▶ [Task item]: Tell how many lines of the data include the word "button". Nothing but the number belongs in the answer.

▶ [Entries shown]:
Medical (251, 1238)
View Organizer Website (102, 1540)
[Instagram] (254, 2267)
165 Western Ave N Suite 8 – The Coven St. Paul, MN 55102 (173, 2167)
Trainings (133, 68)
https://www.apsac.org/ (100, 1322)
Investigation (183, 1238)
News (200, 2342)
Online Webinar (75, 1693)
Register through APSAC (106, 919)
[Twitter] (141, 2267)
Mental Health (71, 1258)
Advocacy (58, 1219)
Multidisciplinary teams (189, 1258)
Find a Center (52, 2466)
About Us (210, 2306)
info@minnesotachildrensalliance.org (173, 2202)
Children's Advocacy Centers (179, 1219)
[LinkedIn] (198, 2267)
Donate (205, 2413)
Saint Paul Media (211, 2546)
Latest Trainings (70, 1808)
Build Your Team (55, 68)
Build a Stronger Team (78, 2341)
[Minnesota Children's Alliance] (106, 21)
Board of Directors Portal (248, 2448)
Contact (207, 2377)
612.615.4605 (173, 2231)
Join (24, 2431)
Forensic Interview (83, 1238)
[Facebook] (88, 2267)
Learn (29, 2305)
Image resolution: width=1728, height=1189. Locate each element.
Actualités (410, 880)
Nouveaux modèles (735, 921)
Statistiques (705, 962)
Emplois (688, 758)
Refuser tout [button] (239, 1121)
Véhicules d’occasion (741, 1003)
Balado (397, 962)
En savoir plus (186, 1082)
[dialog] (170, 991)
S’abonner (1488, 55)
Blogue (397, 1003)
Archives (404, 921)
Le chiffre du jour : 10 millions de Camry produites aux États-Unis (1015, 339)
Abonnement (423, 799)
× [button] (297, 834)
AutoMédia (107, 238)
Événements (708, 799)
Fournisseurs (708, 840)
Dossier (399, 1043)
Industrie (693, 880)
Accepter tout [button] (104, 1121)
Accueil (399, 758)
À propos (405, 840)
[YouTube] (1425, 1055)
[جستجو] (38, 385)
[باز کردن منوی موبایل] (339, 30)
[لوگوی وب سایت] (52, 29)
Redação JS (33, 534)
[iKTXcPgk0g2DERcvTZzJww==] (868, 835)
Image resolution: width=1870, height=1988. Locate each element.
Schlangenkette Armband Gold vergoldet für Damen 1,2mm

▶ [Solution to this problem]: 3